しかし、施設スタッフからの連絡で知らされたのは、それらに一切手がつけられていないという事実でした。事故のショックと環境の変化をきっかけに、サツキさんの認知症は着実に進行していたのです。
認知症が進行すると、複雑なルールを理解することや、色を選んで集中して指先を動かすといった作業自体ができなくなります。「母を楽しませたい」という思いから生まれたアイデアも、病状の前には届きませんでした。ユミさんは、介護に関する知識が圧倒的に不足していたことを痛感させられました。
持続可能な介護との向き合い方
極限状態に陥ったユミさんは、施設職員の勧めで「介護する家族の会」に参加しました。そこで同じように遠距離介護や施設の帰宅願望、費用負担に悩む家族たちの経験談を聞き、介護に関する正しい専門知識を学ぶなかで、徐々に意識が変わっていったといいます。
「親の老後を子どもがサポートすることはあっても、親の人生をすべて背負うことはできない。認知症になって自分だけで暮らすことができなくなって施設に入った。それは私のせいではなくて、親の運命なんだ。私はできることを精一杯やってきた。仕方ないことは仕方ない。施設での暮らしは決して悪くない」
そう思えたとき、肩の荷が少しだけ軽くなるのを感じました。
毎月8万円の赤字を出して有料老人ホームの費用を払い続けることも、サツキさんが住み慣れた家を離れて安全な場所でプロのケアを受けることも、すべては母の命と生活を守るために尽くした現実的な最善策でした。
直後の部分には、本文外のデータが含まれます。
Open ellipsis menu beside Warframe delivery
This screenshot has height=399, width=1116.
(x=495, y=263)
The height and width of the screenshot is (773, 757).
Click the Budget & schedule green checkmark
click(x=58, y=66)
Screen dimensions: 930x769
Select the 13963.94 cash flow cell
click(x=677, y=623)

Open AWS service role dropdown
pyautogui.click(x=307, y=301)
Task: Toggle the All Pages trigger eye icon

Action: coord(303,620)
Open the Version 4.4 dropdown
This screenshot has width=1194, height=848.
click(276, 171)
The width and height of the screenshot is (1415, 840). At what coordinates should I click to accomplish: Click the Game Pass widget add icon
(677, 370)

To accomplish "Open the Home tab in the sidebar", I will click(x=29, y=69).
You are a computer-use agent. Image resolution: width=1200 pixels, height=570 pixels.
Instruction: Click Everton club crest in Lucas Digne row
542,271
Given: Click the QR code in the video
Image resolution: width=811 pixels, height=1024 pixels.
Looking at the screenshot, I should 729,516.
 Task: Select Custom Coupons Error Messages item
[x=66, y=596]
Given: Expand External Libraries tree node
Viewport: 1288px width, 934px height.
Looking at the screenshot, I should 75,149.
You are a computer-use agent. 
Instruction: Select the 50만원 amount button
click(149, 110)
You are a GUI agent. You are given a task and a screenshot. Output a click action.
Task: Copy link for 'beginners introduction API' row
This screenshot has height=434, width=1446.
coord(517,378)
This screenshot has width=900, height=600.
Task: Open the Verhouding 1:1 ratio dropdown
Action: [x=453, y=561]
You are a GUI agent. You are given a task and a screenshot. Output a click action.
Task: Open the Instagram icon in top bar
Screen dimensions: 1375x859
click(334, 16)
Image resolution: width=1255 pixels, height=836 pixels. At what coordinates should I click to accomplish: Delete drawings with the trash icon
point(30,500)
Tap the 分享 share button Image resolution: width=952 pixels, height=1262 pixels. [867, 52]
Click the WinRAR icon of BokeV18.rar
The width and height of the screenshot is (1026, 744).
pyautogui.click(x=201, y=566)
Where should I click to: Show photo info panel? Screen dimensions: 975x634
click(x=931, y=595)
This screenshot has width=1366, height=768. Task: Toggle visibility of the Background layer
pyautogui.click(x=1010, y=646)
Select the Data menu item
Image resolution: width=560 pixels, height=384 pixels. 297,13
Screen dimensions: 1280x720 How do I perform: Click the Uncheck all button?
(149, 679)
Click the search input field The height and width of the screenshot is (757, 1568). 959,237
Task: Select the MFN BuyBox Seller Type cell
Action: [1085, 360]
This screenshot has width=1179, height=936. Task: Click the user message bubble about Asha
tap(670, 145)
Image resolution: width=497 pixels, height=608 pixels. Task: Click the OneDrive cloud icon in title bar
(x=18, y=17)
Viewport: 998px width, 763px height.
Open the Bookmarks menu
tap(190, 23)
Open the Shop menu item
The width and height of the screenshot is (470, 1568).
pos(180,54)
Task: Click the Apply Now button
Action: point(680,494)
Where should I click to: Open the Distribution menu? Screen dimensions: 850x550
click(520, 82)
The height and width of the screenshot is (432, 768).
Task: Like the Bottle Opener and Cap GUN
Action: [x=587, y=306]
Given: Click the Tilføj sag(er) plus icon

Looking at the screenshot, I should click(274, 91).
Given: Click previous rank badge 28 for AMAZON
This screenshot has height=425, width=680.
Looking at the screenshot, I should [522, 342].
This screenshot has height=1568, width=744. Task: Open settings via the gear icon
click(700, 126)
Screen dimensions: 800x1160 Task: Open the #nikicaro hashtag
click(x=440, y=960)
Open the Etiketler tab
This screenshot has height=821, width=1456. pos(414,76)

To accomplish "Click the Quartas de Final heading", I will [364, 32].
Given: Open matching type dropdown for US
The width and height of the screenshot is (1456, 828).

親が倒れたとき、子どもは「自分の生活や資金を削ってでも親に尽くすべきか」という道徳観に囚われがちです。しかし、子の生活を破綻させて行う介護は長続きしません。親の年金と資産の範囲内でできるケアを選択し、不足する部分はプロの手を借りる――それは、お互いの人生を守るための正当な意思決定です。
施設に入居して1年が過ぎた現在、電話の頻度は落ち着き、サツキさんも穏やかな表情を見せる日が増えてきました。ユミさんは毎月通帳の残高を確認しながら、特養の順番待ちをしています。「自分にできる限りのサポートはしている」と割り切れるようになったことで、ようやく自分自身の生活を取り戻しはじめています。